Labour-controlled Calderdale MBC was among the trailblazers in establishing a local system in August and tracked 95% of the cases it has been allocated.

The council’s public health consultant, Ben Leaman, said: ‘We had some really good compliance in Calderdale compared to our neighbours – [then] our rates started going up.’

Mr Leaman said ‘people were doing what they were told’ by the Government, but as lockdown restrictions were lifted, the number of cases rose and the national test and trace system could not keep up.

‘It became clear they couldn’t get hold of everyone.

‘We needed to make this happen. It’s hard to know how much it’s going to cost [but] it’s about doing the right thing first and foremost.’

The council learned from the experience of counterparts in Leicester and Blackburn with Darwen to create a hybrid system.

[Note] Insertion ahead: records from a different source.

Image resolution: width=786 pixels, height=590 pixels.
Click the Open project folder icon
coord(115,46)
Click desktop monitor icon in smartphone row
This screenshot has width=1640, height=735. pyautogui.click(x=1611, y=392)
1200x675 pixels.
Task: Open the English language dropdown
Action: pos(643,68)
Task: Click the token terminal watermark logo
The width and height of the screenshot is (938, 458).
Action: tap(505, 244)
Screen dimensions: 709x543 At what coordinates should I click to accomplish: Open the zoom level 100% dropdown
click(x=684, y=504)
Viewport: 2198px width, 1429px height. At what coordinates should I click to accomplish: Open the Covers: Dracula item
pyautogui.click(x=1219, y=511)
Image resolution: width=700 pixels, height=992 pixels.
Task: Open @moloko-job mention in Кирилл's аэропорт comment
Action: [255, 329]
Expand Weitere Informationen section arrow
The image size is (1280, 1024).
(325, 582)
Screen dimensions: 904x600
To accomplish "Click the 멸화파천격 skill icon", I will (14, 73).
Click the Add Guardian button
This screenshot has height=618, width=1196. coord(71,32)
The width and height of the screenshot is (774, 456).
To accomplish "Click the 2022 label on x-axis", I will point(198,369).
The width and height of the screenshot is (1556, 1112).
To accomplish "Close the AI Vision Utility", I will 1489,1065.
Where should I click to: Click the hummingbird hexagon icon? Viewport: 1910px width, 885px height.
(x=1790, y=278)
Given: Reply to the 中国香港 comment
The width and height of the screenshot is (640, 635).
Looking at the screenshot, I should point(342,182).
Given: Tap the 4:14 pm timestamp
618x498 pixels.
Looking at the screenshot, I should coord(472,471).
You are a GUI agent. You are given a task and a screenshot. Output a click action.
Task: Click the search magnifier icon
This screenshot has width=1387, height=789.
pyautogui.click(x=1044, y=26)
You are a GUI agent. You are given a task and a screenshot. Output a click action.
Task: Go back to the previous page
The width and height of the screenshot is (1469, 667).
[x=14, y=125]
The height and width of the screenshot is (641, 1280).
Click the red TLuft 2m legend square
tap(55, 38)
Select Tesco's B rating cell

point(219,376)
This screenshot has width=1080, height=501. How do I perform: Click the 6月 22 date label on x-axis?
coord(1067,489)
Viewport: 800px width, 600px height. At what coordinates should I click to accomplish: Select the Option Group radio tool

‘We’ve adapted things along the way. What we were doing in August is certainly not what we are doing now,’ Mr Leaman said.

Calderdale was able to cross-reference the phone numbers used at a national level and saw higher response rates when using a local area code to call contacts.

It was also able to physically go out and knock on doors where necessary. On top of that the local team were able to help people self-isolating access support, down to the level of help to walk their dogs and bring them groceries.

But Calderdale has not been immune from difficulties shared by many other authorities.

‘There have been some data challenges, mostly with the time taken – six days on average,’ Mr Leaman said. ‘We would like to speed that up.’

He also explained that where new contacts are discovered by the team in Calderdale, they must be passed back to the national system – even if they are in the same household the local tracer has called.

Notwithstanding those issues, and for all that Calderdale is an example of the success had by local teams, Mr Leaman said the contribution of the national system was vital.

‘We couldn’t do all this on our own,’ he said. ‘The numbers would be too big for us to handle.

‘They are really good at getting hold of most people, but they might not be able to get hold of everyone.

‘For this to work really well, we have to have a partnership approach.’

Conversely, Adam Briggs, consultant in public health at Conservative-run Oxfordshire CC has concluded in a paper for The Health Foundation that test and trace’s impact ‘is likely to remain marginal without additional resources’ for local authorities.

Perhaps unsurprisingly We Own It, a campaign group opposing the outsourcing of public services to the private sector, has called for the service to be handed over to councils.

Campaigns officer Pascale Robinson told The MJ: ‘At the heart of the failure of the national system is the privatised, disjointed approach adopted by the Government.

‘We should be scrapping the failing private companies and building a local, public system which will deliver results.’

But the call is echoed by the Association of Directors of Public Health.

It has claimed ‘vast sums of money are being paid to consultancy firms with no prior experience of public health’ and has pushed for an ‘ambitious overhaul’ to produce ‘a more human and local system that is closely rooted in the daily lives of people and communities’.

Asked about calls to localise the service, a Government spokesperson said: ‘NHS Test and Trace is helping to reduce the spread of COVID-19, and over 1.4 million people who may otherwise have been unknowingly at risk of spreading coronavirus have been contacted and told to isolate.’